### Texte fourni:
————————

(AgoraVox 02/11/2010)
Le sentiment de fatalité couplé à la crise de confiance renforcent ce déficit du devoir citoyen.. On a l’impression à écouter geindre les camerounais que l’envie n’y est pas, épuisés par les mêmes sérénades politiciennes, outrés par le déclin de la fonction publique, scandalisés jusqu’à l’indifférence par la prévarication intensive et stupéfaits par la culpabilisation dont ils sont l’objet de la part de moralisateurs dont l’intégrité souillée éclabousse les argumentaires..
Face aux défis du monde actuel et des enjeux d’aujourd’hui, les acteurs politiques camerounais n’offrent pas l’assurance d’être à même de comprendre les problématiques structurelles, infrastructurelles, culturelles, économiques, sociales qu’imposent l’ère de la mondialisation et les aspirations réelles, en dehors des fanfaronnades partisanes, de ceux qui subissent au quotidien la dureté d’une existence zombifiante.. Malgré le lancement d’une campagne tapageuse pour séduire les camerounais à s’inscrire sur des listes électorales révisées - il faut dire qu’il a fallu un certain temps aux barons du pouvoir pour accepter cette idée somme toute naturelle, il a fallu que des pressions externes intensifiées venues des chancelleries étrangères parviennent à persuader qu’une élection de cette envergure ne saurait souffrir d’aucune entorse aux principes fondamentaux de la démocratie - malgré toute la gesticulation politicienne disais-je les camerounais semblent restés de marbre..
Là où la déception pourrait servir d’incitation au vote, de moteur de l’engagement politique et citoyen, chez les jeunes camerounais, faiseurs de roi de la prochaine élection présidentielle, elle est l’argument de la résignation.. L’impression leur est donnée que le système est verrouillé et hermétique à toute évolution.. Avec un chômage qui atteint plus de quarante pour cent d’entre eux, des débouchés inexistants, l’absence de représentativité légitime de ceux que l’on aime à considérer comme le fer de lance de la nation aux postes de décision, la pléthoricité des gérontocrates dans les domaines d’influence, la fracture generationelle et le mépris dont témoignent les gouvernants nourrissent cette désaffection massive.. Le péril jeune se manifeste au travers du repli sur soi, du refus de cautionner la mascarade électorale qui se prépare bruyamment dans l’enthousiasme affligeant des irresponsables politiques préoccupés par leurs propres intérêts et leurs positionnements que par les attentes de cette majorité traitée avec condescendance.. Le péril jeune dans ce sens c’est avant tout de délégitimer le prochain président qu’une faible minorité aura élu, de le mettre dans une position inconfortable au point de lui nier toute autorité..

————————

### Extrait des données:
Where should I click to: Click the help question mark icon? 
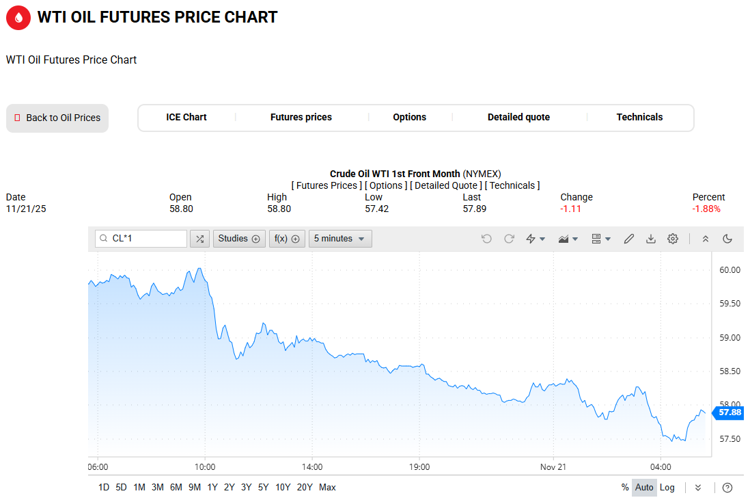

————————

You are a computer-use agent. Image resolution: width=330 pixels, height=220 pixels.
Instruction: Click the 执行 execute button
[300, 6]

————————

### Vos tâches:
- A) Ces affirmations concordent-elles avec le texte fourni ? Répondez à chacune par oui ou par non et citez à l'identique les mots qui tranchent.
(i) Le chômage touche plus de quarante pour cent des jeunes Camerounais.
(ii) Les barons du pouvoir ont accepté d'emblée la révision des listes électorales.
(iii) Chez les jeunes Camerounais, la déception pousse à voter.
- B) Recopiez le passage du texte fourni qui commence à « Le sentiment de » et se termine à « éclabousse les argumentaires.. ».
- C) Répondez à ces questions sur le texte fourni :
(i) Quel titre le texte fourni donne-t-il aux jeunes Camerounais pour la prochaine élection présidentielle ?
(ii) D'où venaient les pressions externes qui ont fait accepter la révision des listes électorales ?
(iii) Quelle source figure en tête du texte fourni ?

### Réponses successives:
- A)
(i) Oui : « Avec un chômage qui atteint plus de quarante pour cent d’entre eux »
(ii) Non : « il a fallu un certain temps aux barons du pouvoir pour accepter cette idée somme toute naturelle »
(iii) Non : « chez les jeunes camerounais, faiseurs de roi de la prochaine élection présidentielle, elle est l’argument de la résignation »

- B)
Le sentiment de fatalité couplé à la crise de confiance renforcent ce déficit du devoir citoyen.. On a l’impression à écouter geindre les camerounais que l’envie n’y est pas, épuisés par les mêmes sérénades politiciennes, outrés par le déclin de la fonction publique, scandalisés jusqu’à l’indifférence par la prévarication intensive et stupéfaits par la culpabilisation dont ils sont l’objet de la part de moralisateurs dont l’intégrité souillée éclabousse les argumentaires..

- C)
(i) Celui de « faiseurs de roi ».
(ii) Des chancelleries étrangères.
(iii) AgoraVox, le 02/11/2010.